▶ What you are asked to do
Nothing outside the range below should be printed. Output exactly the lines from the line with "You are a computer-use agent. The width" to the line with "Toggle the PGSQL", both included.

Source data
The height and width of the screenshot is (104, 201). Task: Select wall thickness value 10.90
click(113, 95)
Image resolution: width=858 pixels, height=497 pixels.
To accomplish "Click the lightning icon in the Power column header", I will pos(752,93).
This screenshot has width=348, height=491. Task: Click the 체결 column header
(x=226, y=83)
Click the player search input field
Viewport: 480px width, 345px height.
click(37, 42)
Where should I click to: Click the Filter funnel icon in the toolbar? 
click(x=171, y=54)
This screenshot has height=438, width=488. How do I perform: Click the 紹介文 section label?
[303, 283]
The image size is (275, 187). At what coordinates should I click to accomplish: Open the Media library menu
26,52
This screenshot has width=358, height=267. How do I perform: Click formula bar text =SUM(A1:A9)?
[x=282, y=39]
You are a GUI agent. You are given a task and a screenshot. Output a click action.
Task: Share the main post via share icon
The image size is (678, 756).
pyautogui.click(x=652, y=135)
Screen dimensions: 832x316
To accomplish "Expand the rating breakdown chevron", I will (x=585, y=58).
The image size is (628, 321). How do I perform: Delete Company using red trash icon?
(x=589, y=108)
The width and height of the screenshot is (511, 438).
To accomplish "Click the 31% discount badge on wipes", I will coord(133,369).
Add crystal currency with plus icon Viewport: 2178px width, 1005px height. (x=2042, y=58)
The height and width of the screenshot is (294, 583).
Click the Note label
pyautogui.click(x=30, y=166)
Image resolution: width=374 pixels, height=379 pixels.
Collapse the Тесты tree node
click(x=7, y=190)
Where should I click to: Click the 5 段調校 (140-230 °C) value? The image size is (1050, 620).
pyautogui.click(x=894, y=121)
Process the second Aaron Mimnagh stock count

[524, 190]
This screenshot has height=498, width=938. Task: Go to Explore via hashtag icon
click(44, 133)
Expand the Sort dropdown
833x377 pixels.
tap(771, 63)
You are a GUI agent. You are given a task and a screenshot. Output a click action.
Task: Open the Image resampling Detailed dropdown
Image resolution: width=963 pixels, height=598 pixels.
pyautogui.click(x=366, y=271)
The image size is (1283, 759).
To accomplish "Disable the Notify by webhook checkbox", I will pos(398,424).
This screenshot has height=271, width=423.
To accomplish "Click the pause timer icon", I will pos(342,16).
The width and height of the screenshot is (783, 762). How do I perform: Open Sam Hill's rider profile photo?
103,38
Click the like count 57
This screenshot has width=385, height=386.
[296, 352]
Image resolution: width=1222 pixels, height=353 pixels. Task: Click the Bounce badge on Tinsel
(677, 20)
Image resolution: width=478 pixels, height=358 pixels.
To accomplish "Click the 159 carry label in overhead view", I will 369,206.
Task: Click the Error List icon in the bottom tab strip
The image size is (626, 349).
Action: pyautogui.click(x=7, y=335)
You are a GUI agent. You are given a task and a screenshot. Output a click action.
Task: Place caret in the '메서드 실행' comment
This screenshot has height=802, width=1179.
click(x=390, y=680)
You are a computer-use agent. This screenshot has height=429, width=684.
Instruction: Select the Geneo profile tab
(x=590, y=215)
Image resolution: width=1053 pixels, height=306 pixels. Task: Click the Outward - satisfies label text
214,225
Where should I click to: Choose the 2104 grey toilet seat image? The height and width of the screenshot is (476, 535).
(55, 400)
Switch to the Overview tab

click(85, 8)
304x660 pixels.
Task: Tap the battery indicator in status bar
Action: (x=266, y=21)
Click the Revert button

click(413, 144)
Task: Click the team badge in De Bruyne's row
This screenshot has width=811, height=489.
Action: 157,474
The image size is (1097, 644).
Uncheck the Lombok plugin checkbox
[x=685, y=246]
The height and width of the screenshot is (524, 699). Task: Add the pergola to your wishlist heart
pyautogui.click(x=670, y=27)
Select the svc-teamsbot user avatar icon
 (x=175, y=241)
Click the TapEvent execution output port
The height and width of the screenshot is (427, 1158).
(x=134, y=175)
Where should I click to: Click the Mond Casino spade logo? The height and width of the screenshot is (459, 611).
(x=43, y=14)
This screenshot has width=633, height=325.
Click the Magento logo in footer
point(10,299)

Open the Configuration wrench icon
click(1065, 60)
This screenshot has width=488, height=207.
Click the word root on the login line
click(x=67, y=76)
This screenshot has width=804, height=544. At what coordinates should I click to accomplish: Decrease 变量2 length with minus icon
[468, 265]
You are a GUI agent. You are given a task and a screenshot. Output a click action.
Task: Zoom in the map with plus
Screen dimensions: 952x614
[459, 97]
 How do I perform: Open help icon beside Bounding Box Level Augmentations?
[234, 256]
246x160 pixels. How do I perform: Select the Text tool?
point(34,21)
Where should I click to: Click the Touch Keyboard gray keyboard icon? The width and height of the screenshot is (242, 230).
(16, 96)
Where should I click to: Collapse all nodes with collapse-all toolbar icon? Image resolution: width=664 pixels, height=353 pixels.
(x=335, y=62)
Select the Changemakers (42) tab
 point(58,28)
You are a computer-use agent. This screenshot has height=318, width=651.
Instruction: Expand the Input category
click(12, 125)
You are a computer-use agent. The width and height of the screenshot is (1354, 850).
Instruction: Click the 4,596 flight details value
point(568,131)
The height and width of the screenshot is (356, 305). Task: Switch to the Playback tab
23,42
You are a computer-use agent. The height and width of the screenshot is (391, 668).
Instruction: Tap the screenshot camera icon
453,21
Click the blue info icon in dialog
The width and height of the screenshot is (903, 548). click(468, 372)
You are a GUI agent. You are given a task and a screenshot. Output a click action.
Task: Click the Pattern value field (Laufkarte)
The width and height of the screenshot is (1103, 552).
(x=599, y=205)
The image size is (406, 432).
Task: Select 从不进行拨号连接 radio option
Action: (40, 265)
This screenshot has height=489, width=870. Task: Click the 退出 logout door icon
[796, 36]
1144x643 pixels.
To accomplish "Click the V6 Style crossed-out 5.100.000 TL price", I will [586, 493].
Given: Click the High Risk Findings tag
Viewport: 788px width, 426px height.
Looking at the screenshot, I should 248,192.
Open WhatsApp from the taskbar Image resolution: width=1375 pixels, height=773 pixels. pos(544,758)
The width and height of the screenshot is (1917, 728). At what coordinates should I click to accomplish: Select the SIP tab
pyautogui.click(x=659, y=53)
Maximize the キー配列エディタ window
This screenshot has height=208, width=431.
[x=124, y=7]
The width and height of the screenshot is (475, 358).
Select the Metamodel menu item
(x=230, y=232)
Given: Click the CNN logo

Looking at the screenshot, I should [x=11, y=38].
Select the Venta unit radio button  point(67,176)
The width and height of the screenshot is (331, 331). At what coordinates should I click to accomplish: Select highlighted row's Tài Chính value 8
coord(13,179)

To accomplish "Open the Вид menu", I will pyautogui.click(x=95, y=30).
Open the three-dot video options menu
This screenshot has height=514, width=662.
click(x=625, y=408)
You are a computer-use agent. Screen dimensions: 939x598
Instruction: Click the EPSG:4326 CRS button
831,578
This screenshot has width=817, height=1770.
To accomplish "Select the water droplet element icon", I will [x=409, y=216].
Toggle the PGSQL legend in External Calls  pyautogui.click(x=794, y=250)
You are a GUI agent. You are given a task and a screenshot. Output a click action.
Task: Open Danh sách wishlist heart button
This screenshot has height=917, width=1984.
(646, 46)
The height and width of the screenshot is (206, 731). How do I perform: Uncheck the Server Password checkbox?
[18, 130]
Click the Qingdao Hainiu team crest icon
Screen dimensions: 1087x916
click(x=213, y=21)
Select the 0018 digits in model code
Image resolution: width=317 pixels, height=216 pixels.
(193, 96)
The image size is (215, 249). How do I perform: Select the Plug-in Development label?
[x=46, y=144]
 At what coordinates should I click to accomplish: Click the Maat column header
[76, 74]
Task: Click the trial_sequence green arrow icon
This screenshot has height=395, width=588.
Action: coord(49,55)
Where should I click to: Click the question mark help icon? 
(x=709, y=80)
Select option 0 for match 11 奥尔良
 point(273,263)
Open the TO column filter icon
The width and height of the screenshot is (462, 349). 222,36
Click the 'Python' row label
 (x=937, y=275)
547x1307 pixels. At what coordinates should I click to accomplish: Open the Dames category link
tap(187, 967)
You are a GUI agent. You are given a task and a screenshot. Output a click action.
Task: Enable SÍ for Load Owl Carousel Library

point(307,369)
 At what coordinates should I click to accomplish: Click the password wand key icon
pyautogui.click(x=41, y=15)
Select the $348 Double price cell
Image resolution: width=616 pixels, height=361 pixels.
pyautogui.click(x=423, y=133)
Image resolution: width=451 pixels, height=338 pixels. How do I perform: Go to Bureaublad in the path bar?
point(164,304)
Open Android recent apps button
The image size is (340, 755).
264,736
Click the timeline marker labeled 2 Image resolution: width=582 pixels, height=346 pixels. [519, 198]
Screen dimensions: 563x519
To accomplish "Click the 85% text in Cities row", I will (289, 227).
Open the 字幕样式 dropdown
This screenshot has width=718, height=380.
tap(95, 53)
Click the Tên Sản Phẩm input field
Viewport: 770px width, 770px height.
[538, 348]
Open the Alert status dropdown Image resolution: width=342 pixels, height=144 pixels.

▶ Problem solution
You are a computer-use agent. The width and height of the screenshot is (1354, 850).
Instruction: Click the 4,596 flight details value
point(568,131)
The height and width of the screenshot is (356, 305). Task: Switch to the Playback tab
23,42
You are a computer-use agent. The height and width of the screenshot is (391, 668).
Instruction: Tap the screenshot camera icon
453,21
Click the blue info icon in dialog
The width and height of the screenshot is (903, 548). click(468, 372)
You are a GUI agent. You are given a task and a screenshot. Output a click action.
Task: Click the Pattern value field (Laufkarte)
The width and height of the screenshot is (1103, 552).
(x=599, y=205)
The image size is (406, 432).
Task: Select 从不进行拨号连接 radio option
Action: (40, 265)
This screenshot has height=489, width=870. Task: Click the 退出 logout door icon
[796, 36]
1144x643 pixels.
To accomplish "Click the V6 Style crossed-out 5.100.000 TL price", I will [586, 493].
Given: Click the High Risk Findings tag
Viewport: 788px width, 426px height.
Looking at the screenshot, I should 248,192.
Open WhatsApp from the taskbar Image resolution: width=1375 pixels, height=773 pixels. pos(544,758)
The width and height of the screenshot is (1917, 728). At what coordinates should I click to accomplish: Select the SIP tab
pyautogui.click(x=659, y=53)
Maximize the キー配列エディタ window
This screenshot has height=208, width=431.
[x=124, y=7]
The width and height of the screenshot is (475, 358).
Select the Metamodel menu item
(x=230, y=232)
Given: Click the CNN logo

Looking at the screenshot, I should [x=11, y=38].
Select the Venta unit radio button  point(67,176)
The width and height of the screenshot is (331, 331). At what coordinates should I click to accomplish: Select highlighted row's Tài Chính value 8
coord(13,179)

To accomplish "Open the Вид menu", I will pyautogui.click(x=95, y=30).
Open the three-dot video options menu
This screenshot has height=514, width=662.
click(x=625, y=408)
You are a computer-use agent. Screen dimensions: 939x598
Instruction: Click the EPSG:4326 CRS button
831,578
This screenshot has width=817, height=1770.
To accomplish "Select the water droplet element icon", I will [x=409, y=216].
Toggle the PGSQL legend in External Calls  pyautogui.click(x=794, y=250)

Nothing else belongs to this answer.